§ 34. If a governor or a magistrate takes the property of a soldier, plunders a soldier, or hires out a soldier, has defrauded a soldier in a suit before a sheik, or takes the present which the king has given to a soldier, that governor or magistrate shall be put to death.

§ 35. If a man buys the cattle or sheep which the king has given to a soldier, he shall forfeit his money.

§ 36. One shall not sell the field, garden, or house of a soldier, constable, or tax-collector.

§ 37. If a man has bought the field, garden, or house of a soldier, constable, or tax-collector, his tablet shall be broken, he shall forfeit his money; the field, house, or garden shall return to its owner.

§ 38. A soldier, constable, or tax-collector shall not deed to his wife or daughter the field, house, or garden, which is his perquisite, nor shall he assign them for debt.

§ 39. A field, garden, or house which he has purchased and possesses he may deed to his wife or daughter, or may assign for debt.

§ 40. A priestess, merchant, or other creditor may purchase his field, garden, or house. The purchaser shall conduct the business of the field, garden, or house which he has purchased.

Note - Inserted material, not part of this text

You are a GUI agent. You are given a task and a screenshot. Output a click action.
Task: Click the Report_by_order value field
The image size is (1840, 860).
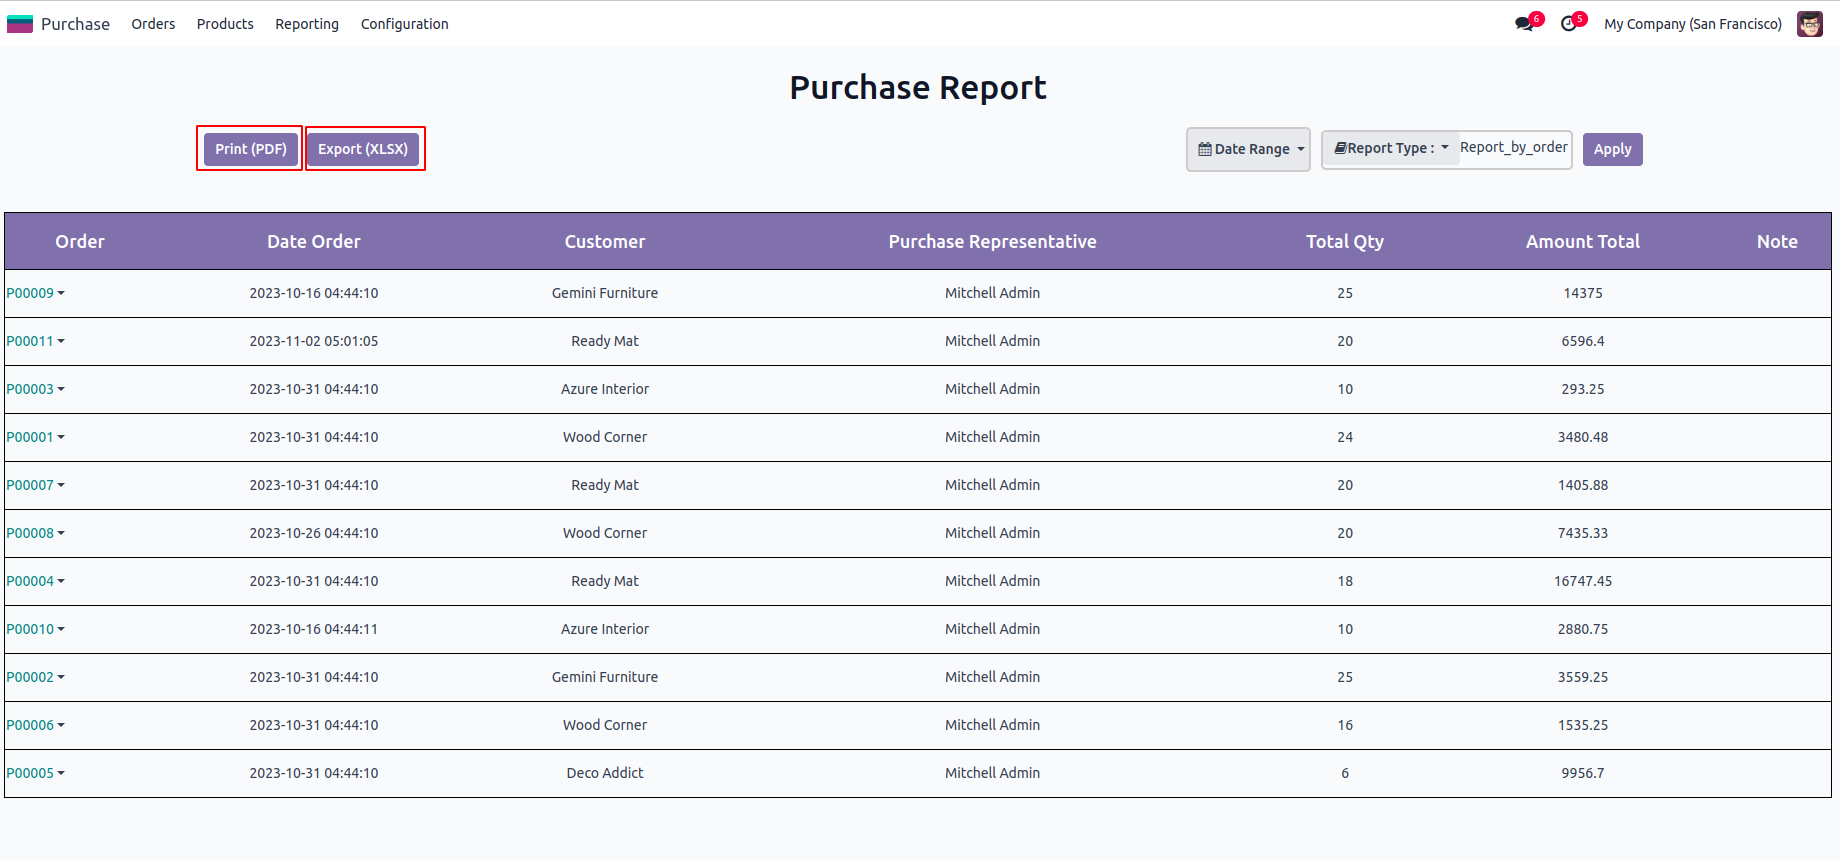click(1513, 148)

§ 41. If a man has bargained for the field, garden, or house of a soldier, constable, or tax-collector and has given sureties, the soldier, constable, or tax-collector shall return to the field, house, or garden, and the sureties which were given him he shall keep.

No such officers as these are mentioned in the laws of the Old Testament, though some of them appear in earlier times in the records of Babylonia. The tax-collectors mentioned here remind us of Solomon’s tax-collectors mentioned in 1 Kings 4:7, ff.